• [Task description]: Rewrite the records starting at the line that contains "Task: Tap the Wild Life title" and ending at the line that contains "Click the Filename", with every "Select" changed to "Choose" and nothing else altered. Return only those lines.

* * *

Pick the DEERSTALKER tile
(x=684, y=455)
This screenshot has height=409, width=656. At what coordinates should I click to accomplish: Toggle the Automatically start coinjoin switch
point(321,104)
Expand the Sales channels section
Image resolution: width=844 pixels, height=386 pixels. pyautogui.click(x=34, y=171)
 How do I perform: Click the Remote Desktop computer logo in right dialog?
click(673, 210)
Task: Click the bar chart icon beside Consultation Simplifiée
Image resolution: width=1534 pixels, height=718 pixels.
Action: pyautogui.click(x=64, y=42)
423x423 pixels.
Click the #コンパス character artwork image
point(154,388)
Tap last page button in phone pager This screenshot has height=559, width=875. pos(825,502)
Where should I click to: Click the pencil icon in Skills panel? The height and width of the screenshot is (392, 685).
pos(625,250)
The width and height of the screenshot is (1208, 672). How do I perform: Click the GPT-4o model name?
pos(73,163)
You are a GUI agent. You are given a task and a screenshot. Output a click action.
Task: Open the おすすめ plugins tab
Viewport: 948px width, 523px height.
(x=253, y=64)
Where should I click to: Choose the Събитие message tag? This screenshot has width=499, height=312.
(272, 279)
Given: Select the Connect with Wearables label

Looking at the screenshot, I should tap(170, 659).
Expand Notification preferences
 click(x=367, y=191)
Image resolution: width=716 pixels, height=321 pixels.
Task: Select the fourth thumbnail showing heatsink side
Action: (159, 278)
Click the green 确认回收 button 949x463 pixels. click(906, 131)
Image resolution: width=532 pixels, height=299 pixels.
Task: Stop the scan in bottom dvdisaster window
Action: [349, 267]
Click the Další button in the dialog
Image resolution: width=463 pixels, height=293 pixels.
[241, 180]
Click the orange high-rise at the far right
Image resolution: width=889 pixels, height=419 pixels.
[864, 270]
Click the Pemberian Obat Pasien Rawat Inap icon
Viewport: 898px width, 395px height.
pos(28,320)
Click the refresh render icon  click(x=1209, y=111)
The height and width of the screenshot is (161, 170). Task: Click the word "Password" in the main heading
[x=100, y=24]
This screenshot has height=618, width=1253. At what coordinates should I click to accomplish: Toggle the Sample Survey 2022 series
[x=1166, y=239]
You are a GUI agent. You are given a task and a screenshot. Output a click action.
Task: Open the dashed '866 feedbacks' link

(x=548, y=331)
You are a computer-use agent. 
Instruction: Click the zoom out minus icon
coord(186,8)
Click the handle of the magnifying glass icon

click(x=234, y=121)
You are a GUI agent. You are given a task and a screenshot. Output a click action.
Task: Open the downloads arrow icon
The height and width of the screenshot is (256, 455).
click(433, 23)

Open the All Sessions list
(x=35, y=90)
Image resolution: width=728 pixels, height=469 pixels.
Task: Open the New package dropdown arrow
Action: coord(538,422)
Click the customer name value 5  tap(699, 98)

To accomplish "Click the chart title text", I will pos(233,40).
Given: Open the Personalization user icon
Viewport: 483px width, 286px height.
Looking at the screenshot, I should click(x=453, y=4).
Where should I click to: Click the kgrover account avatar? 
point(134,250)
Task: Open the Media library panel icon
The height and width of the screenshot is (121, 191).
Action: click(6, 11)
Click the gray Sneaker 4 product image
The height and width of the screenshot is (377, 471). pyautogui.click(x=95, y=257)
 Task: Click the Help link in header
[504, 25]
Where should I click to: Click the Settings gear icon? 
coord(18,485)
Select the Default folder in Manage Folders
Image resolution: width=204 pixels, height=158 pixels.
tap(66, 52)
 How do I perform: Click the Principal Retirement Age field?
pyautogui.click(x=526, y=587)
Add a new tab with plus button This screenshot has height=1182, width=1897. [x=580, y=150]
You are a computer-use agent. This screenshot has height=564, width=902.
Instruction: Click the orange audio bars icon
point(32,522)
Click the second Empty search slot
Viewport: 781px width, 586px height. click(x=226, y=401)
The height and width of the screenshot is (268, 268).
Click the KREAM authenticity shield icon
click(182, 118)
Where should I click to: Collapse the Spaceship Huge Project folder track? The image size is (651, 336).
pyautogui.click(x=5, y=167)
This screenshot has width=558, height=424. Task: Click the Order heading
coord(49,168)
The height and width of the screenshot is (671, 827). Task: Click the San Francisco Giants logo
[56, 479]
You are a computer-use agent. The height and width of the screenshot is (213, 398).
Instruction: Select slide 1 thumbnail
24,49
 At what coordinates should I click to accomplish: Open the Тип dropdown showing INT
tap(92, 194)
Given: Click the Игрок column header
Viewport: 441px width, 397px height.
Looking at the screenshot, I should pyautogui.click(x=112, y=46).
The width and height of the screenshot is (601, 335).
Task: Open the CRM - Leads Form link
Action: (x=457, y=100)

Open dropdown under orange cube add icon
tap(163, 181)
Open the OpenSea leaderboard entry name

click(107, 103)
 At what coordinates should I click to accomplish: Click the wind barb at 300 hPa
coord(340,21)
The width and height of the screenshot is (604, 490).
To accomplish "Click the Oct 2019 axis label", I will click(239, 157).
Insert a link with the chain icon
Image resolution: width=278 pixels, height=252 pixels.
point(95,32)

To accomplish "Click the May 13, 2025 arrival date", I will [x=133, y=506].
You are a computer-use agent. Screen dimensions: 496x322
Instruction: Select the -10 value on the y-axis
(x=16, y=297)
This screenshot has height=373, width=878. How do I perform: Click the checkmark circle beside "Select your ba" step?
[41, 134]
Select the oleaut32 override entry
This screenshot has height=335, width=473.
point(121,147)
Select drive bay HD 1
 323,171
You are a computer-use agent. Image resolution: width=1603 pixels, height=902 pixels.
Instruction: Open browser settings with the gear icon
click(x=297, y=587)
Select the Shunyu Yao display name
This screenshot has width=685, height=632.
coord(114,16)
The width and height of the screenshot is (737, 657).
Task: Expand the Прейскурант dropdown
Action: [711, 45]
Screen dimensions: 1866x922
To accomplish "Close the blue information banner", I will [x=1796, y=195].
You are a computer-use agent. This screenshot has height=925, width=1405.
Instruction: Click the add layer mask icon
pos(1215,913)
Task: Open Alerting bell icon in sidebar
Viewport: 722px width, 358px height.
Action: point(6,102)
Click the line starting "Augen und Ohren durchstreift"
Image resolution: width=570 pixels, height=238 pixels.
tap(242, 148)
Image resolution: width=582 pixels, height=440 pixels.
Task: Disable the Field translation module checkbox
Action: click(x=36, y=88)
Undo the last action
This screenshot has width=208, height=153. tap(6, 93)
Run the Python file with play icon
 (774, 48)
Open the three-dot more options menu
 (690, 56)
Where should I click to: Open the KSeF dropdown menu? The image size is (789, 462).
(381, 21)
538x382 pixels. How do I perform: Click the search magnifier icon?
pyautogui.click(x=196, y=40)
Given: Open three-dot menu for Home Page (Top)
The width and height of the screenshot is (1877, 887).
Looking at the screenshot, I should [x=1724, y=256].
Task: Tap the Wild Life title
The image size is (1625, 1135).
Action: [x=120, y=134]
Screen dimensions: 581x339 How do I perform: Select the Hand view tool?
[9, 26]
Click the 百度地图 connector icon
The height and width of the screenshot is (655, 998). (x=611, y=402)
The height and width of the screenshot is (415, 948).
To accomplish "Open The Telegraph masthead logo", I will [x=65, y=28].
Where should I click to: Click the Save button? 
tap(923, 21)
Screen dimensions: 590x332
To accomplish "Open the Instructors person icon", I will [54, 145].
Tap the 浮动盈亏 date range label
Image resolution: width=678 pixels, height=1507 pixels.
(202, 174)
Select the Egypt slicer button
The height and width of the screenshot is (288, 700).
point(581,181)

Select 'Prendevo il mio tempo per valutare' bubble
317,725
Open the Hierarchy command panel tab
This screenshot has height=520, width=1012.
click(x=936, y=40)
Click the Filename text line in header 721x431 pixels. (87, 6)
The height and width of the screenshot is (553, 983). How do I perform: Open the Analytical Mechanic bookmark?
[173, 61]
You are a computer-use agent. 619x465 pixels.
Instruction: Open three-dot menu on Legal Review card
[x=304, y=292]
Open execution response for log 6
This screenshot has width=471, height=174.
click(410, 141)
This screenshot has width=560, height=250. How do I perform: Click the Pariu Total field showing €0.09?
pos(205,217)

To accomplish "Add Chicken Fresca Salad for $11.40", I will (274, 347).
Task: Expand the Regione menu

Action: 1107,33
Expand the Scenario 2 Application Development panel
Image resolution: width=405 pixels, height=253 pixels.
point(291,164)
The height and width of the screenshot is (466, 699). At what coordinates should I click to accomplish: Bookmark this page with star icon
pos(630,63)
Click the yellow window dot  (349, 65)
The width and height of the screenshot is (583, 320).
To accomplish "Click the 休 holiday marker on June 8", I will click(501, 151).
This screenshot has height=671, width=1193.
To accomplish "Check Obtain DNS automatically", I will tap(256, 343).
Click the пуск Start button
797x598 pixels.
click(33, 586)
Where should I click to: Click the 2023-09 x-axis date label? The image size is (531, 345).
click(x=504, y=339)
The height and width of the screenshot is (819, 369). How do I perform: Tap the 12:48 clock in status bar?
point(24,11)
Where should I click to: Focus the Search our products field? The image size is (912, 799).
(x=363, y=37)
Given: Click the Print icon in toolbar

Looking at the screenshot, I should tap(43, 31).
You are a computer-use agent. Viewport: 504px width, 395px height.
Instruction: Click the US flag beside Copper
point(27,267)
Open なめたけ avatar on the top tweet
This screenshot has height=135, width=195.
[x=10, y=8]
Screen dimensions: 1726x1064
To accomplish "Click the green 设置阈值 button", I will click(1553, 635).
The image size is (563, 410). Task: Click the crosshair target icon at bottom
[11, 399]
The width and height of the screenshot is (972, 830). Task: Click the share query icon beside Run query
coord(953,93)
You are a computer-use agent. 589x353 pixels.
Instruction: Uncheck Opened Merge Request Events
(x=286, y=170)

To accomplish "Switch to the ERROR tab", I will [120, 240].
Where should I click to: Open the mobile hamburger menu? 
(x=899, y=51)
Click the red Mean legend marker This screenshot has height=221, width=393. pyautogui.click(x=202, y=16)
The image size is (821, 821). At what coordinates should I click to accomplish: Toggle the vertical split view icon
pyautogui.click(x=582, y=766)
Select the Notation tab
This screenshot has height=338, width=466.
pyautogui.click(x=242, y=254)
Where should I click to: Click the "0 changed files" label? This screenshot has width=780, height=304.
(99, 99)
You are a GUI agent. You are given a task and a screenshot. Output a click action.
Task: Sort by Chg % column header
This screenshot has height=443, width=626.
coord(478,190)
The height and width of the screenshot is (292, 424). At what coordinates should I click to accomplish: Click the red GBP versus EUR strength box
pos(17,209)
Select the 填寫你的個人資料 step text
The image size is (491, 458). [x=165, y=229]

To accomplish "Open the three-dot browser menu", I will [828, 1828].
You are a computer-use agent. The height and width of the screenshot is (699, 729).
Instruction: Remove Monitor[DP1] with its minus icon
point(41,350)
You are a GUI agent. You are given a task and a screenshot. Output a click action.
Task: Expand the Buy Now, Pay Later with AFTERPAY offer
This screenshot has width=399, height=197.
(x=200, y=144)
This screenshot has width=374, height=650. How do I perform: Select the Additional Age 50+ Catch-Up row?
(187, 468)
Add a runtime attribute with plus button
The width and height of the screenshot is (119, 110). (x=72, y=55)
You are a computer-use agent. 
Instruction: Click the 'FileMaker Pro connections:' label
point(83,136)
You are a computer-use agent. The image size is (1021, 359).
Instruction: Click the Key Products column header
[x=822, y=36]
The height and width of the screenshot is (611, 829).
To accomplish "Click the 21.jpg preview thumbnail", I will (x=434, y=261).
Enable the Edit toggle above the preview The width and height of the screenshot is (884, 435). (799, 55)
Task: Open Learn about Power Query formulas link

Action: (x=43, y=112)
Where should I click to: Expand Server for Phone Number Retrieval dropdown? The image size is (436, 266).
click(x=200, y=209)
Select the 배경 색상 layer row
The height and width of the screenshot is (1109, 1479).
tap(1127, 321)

* * *

• [Output for this task]:
Task: Tap the Wild Life title
The image size is (1625, 1135).
Action: [x=120, y=134]
Screen dimensions: 581x339 How do I perform: Choose the Hand view tool?
[9, 26]
Click the 百度地图 connector icon
The height and width of the screenshot is (655, 998). (x=611, y=402)
The height and width of the screenshot is (415, 948).
To accomplish "Open The Telegraph masthead logo", I will [x=65, y=28].
Where should I click to: Click the Save button? 
tap(923, 21)
Screen dimensions: 590x332
To accomplish "Open the Instructors person icon", I will [54, 145].
Tap the 浮动盈亏 date range label
Image resolution: width=678 pixels, height=1507 pixels.
(202, 174)
Choose the Egypt slicer button
The height and width of the screenshot is (288, 700).
point(581,181)

Choose 'Prendevo il mio tempo per valutare' bubble
317,725
Open the Hierarchy command panel tab
This screenshot has height=520, width=1012.
click(x=936, y=40)
Click the Filename text line in header 721x431 pixels. (87, 6)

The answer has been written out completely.